Data to use:
○ ○ ○ ○ ○
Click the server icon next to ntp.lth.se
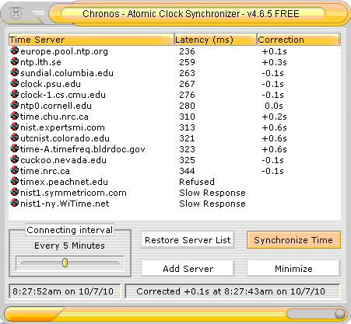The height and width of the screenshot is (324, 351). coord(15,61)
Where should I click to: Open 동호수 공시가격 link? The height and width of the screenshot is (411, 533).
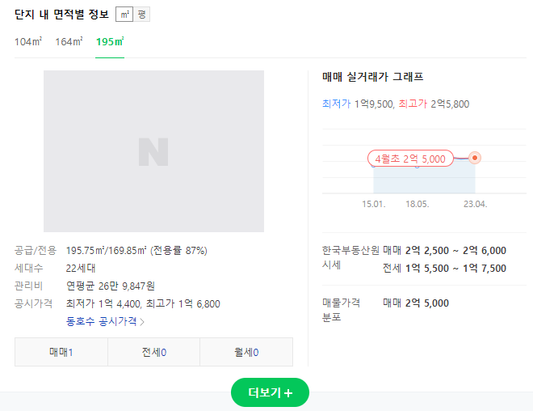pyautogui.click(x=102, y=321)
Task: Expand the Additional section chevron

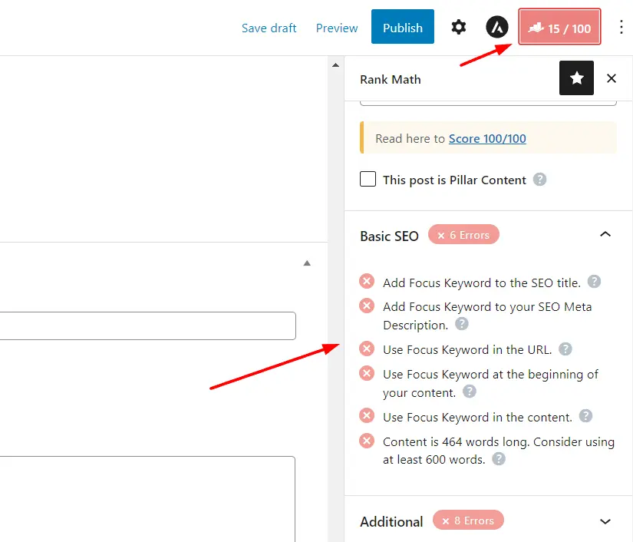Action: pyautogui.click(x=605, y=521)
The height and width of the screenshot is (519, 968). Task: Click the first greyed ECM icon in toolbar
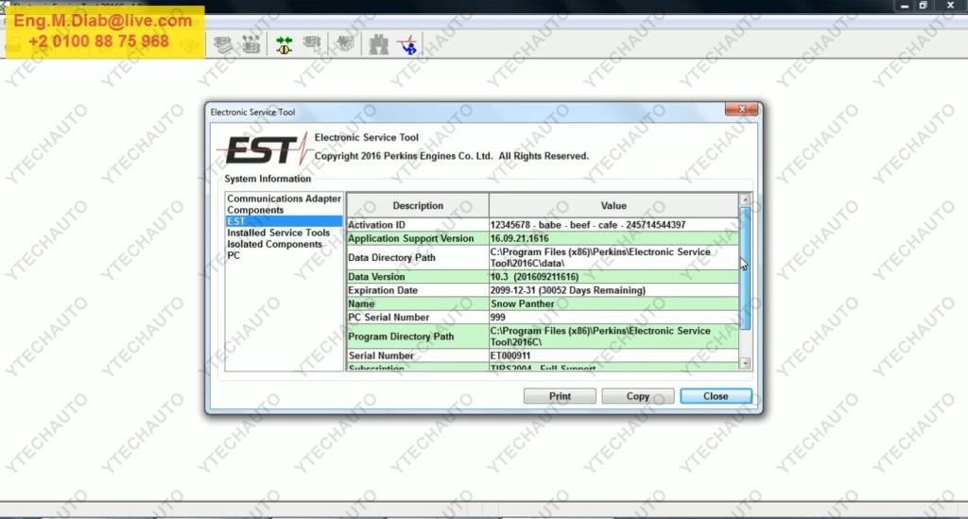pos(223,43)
○ ○ ○ ○ ○
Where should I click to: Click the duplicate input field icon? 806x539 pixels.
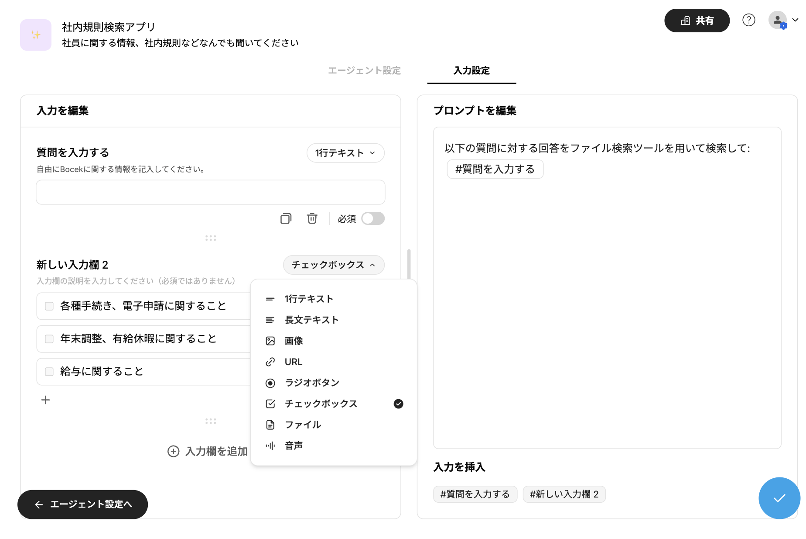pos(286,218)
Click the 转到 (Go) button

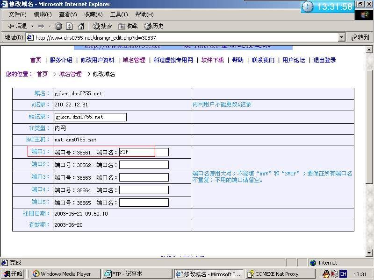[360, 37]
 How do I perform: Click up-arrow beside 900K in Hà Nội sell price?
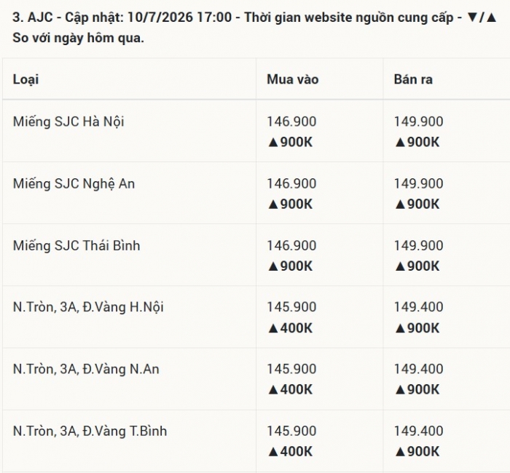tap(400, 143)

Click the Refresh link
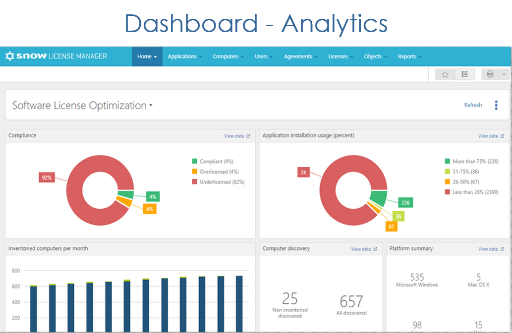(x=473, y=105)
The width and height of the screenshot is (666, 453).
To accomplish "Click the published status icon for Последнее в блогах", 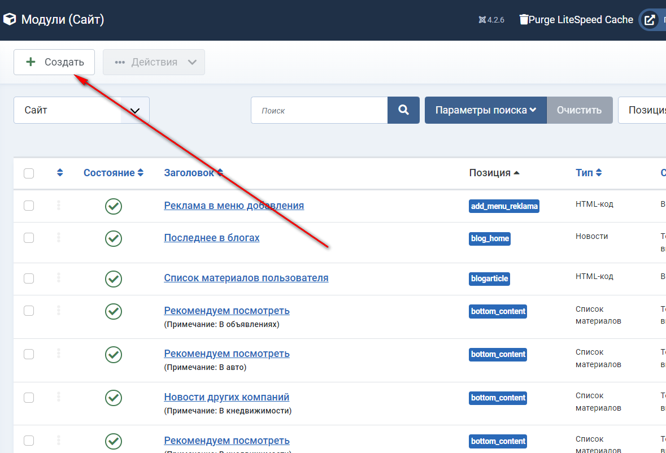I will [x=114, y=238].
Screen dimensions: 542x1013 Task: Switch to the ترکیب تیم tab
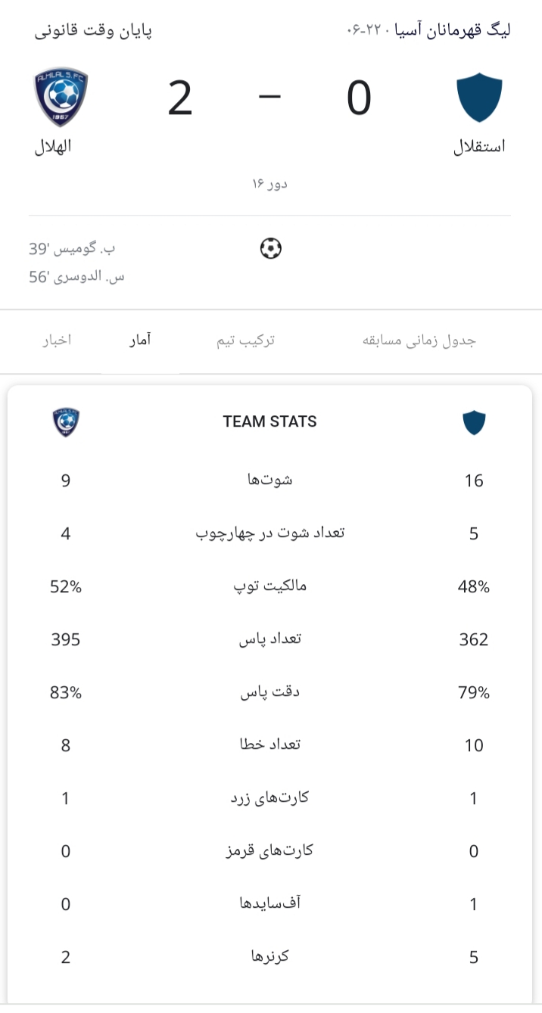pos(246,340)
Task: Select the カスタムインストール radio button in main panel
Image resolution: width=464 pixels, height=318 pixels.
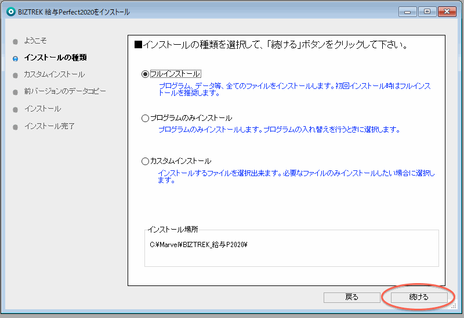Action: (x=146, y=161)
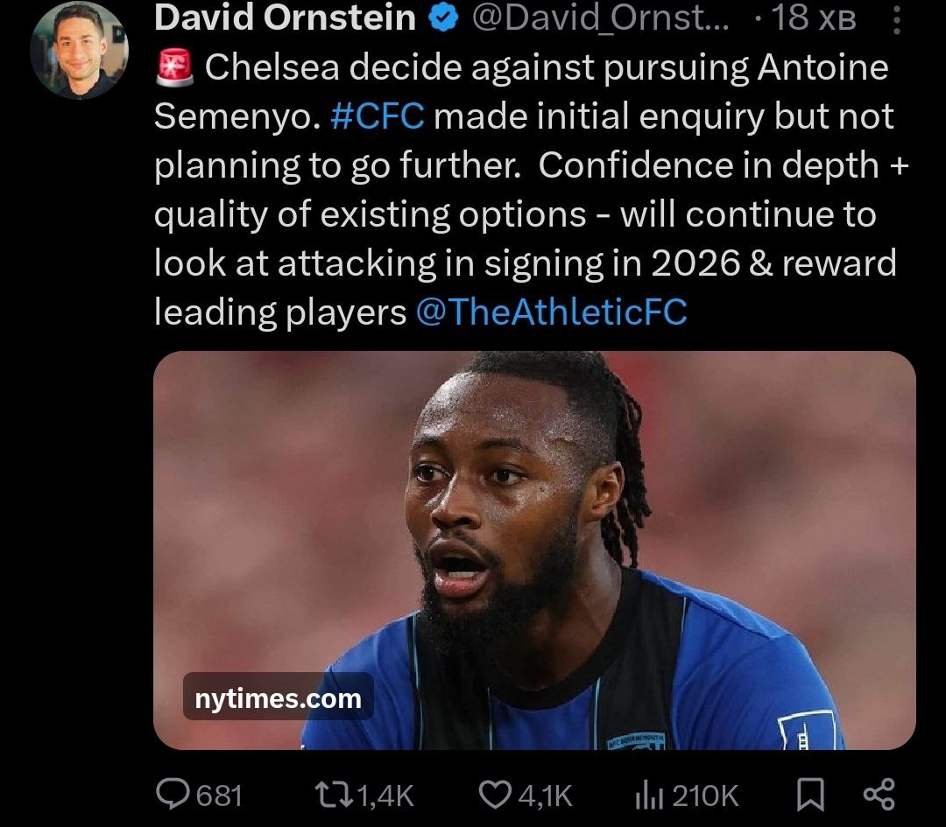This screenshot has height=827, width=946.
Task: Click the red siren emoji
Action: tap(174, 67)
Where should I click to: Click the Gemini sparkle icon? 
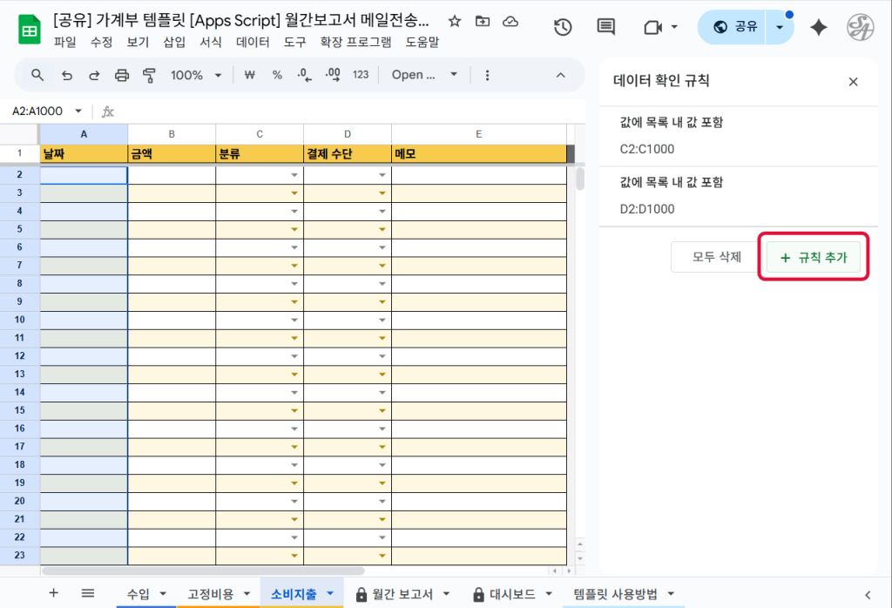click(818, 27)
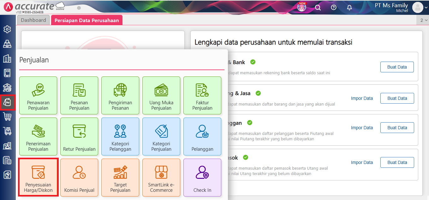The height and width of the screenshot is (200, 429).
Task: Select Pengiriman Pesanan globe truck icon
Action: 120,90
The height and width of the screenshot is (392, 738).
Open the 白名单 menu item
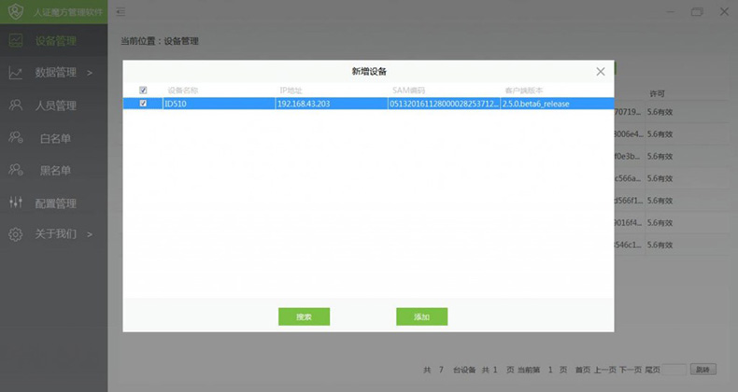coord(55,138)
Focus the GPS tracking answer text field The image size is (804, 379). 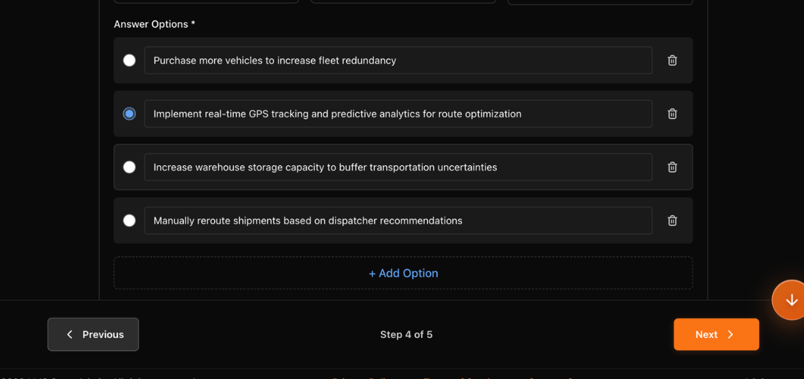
○ ○ ○ ○ ○
Exercise brief:
Set down, exactly as written above, each line from the one with "Open the 白名单 menu item" through the one with "Focus the GPS", and skip the pictures.

Solution below:
Open the 白名单 menu item
coord(55,138)
Focus the GPS tracking answer text field The image size is (804, 379). 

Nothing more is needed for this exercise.